French Minister of Interior Gerald Darmanin said in October that the country would investigate Islamic institutions.
Tangier – France’s Council of State rejected on Wednesday two requests, one to reopen the Great Mosque of Pantin and one to suspend the dissolution of Islamic NGO BarakaCity.
The summary judge said in the ruling published on Wednesday that the mosque had become a “gathering place of individuals belonging to the radical Islamic movement.”
The judge said the mosque’s official Facebook account published on October 9 a video containing “remarks provoking violence and hatred.” The video also mentioned the name of the French history teacher Samuel Paty, calling for his dismissal.
On October 16, a Chechen student attacked Paty after he showed his students some of Charlie Hebedo’s caricatures in a class on freedom of speech. The caricatures depict Prophet Muhammad, which Muslims consider an insult to their religion.
The publication of the images and the attack on Paty prompted renewed Islamophobia in the country and heightened tensions with the Muslim minority.
France’s Minister of the Interior Gerald Darmanin announced on October 19 he would work to dissolve Islamic NGOs and institutions. The minister said 51 institutions will receive weekly visits from state services and many of them will be dissolved.

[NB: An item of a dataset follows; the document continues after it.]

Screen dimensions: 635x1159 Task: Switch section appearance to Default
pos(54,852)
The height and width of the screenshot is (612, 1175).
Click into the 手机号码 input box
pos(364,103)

The Prefect of Seine-Saint-Denis announced the six-month administrative closure of the Great Mosque of Pantin on October 19. Reopening the mosque depends “on measures likely to prevent the repetition of the observed dysfunctions,” said the judge.
In the BarakaCity case, the summary judge of the Council of State considers that the remarks its president, Idriss Sihamedi, circulates on social media, whether through his personal accounts or BarakaCity’s accounts, do represent the association. The judge said Sihamedi’s remarks constitute “speech inciting to discrimination, hatred or violence, which may justify dissolution.”
Sihamedi received notice from officials of France on October 20 that proceedings to dissolve the Islamic NGO were underway. On October 28, the ministry released a decree on the basis of Article 212-1 of the French Internal Security Code officially announcing its dissolution.
“Some of these messages [from Sihamedi], in particular those calling for ‘punishments’ on the victims of the attack on the Charlie Hebdo newspaper or exposing specific persons to public revenge constituted speech inciting discrimination, hatred or violence,” the judge affirmed.
In accordance with the instructions of French President Emanuel Macron, Darmanin announced last week the official dissolution of the Collective Against Islamophobia in France (CCIF), which he had termed an “enemy of the republic.”
The French minister of interior also recently vowed France will soon target Muslims who denounce the caricatures about Islam.